▸ Required task
Can you reproduce each of the following entries line for line, without changing anything?

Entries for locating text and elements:
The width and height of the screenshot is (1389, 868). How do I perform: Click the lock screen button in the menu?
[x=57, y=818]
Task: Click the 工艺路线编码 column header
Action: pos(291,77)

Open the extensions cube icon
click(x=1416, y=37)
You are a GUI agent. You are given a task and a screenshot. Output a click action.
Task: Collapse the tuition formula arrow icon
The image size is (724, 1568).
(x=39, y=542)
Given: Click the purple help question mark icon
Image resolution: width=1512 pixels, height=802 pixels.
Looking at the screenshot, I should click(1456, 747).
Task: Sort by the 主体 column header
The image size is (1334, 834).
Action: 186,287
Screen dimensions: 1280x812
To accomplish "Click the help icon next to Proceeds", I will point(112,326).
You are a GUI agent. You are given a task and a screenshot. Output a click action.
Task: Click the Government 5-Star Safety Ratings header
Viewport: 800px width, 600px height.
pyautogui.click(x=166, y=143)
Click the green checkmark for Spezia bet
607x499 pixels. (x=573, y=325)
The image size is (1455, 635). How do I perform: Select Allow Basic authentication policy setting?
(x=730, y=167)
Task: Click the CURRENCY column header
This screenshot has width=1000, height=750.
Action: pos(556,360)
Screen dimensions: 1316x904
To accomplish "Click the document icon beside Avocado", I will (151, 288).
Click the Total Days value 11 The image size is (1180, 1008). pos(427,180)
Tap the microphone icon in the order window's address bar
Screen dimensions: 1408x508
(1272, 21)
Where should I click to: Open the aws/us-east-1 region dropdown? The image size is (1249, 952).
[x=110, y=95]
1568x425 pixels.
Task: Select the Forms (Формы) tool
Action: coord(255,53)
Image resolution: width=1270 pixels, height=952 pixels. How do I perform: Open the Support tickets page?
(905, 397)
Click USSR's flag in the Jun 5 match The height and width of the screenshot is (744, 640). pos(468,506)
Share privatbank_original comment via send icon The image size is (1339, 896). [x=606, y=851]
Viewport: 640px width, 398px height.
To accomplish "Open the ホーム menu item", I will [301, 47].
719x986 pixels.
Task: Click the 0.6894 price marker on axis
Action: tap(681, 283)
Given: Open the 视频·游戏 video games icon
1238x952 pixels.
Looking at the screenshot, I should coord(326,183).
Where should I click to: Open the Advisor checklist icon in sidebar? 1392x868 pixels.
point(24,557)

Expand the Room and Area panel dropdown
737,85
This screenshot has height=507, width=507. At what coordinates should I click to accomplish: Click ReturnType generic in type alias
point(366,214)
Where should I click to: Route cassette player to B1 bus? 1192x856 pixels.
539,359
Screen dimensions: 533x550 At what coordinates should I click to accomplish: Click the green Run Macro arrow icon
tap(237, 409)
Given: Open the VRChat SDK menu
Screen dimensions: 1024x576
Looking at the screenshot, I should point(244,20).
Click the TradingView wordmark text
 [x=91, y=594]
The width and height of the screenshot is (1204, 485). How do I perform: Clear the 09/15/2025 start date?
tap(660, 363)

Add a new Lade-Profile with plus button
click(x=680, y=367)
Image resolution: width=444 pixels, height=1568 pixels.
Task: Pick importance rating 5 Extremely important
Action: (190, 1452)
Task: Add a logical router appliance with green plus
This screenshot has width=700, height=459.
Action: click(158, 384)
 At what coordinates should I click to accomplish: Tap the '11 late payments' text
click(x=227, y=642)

▸ In response
The width and height of the screenshot is (1389, 868). How do I perform: Click the lock screen button in the menu?
[x=57, y=818]
Task: Click the 工艺路线编码 column header
Action: pos(291,77)

Open the extensions cube icon
click(x=1416, y=37)
You are a GUI agent. You are given a task and a screenshot. Output a click action.
Task: Collapse the tuition formula arrow icon
The image size is (724, 1568).
(x=39, y=542)
Given: Click the purple help question mark icon
Image resolution: width=1512 pixels, height=802 pixels.
Looking at the screenshot, I should click(1456, 747).
Task: Sort by the 主体 column header
The image size is (1334, 834).
Action: 186,287
Screen dimensions: 1280x812
To accomplish "Click the help icon next to Proceeds", I will point(112,326).
You are a GUI agent. You are given a task and a screenshot. Output a click action.
Task: Click the Government 5-Star Safety Ratings header
Viewport: 800px width, 600px height.
pyautogui.click(x=166, y=143)
Click the green checkmark for Spezia bet
607x499 pixels. (x=573, y=325)
The image size is (1455, 635). How do I perform: Select Allow Basic authentication policy setting?
(x=730, y=167)
Task: Click the CURRENCY column header
This screenshot has width=1000, height=750.
Action: pos(556,360)
Screen dimensions: 1316x904
To accomplish "Click the document icon beside Avocado", I will (151, 288).
Click the Total Days value 11 The image size is (1180, 1008). pos(427,180)
Tap the microphone icon in the order window's address bar
Screen dimensions: 1408x508
(1272, 21)
Where should I click to: Open the aws/us-east-1 region dropdown? The image size is (1249, 952).
[x=110, y=95]
1568x425 pixels.
Task: Select the Forms (Формы) tool
Action: coord(255,53)
Image resolution: width=1270 pixels, height=952 pixels. How do I perform: Open the Support tickets page?
(905, 397)
Click USSR's flag in the Jun 5 match The height and width of the screenshot is (744, 640). pos(468,506)
Share privatbank_original comment via send icon The image size is (1339, 896). [x=606, y=851]
Viewport: 640px width, 398px height.
To accomplish "Open the ホーム menu item", I will [301, 47].
719x986 pixels.
Task: Click the 0.6894 price marker on axis
Action: tap(681, 283)
Given: Open the 视频·游戏 video games icon
1238x952 pixels.
Looking at the screenshot, I should coord(326,183).
Where should I click to: Open the Advisor checklist icon in sidebar? 1392x868 pixels.
point(24,557)

Expand the Room and Area panel dropdown
737,85
This screenshot has height=507, width=507. At what coordinates should I click to accomplish: Click ReturnType generic in type alias
point(366,214)
Where should I click to: Route cassette player to B1 bus? 1192x856 pixels.
539,359
Screen dimensions: 533x550 At what coordinates should I click to accomplish: Click the green Run Macro arrow icon
tap(237, 409)
Given: Open the VRChat SDK menu
Screen dimensions: 1024x576
Looking at the screenshot, I should point(244,20).
Click the TradingView wordmark text
 [x=91, y=594]
The width and height of the screenshot is (1204, 485). How do I perform: Clear the 09/15/2025 start date?
tap(660, 363)

Add a new Lade-Profile with plus button
click(x=680, y=367)
Image resolution: width=444 pixels, height=1568 pixels.
Task: Pick importance rating 5 Extremely important
Action: (190, 1452)
Task: Add a logical router appliance with green plus
This screenshot has width=700, height=459.
Action: click(158, 384)
 At what coordinates should I click to accomplish: Tap the '11 late payments' text
click(x=227, y=642)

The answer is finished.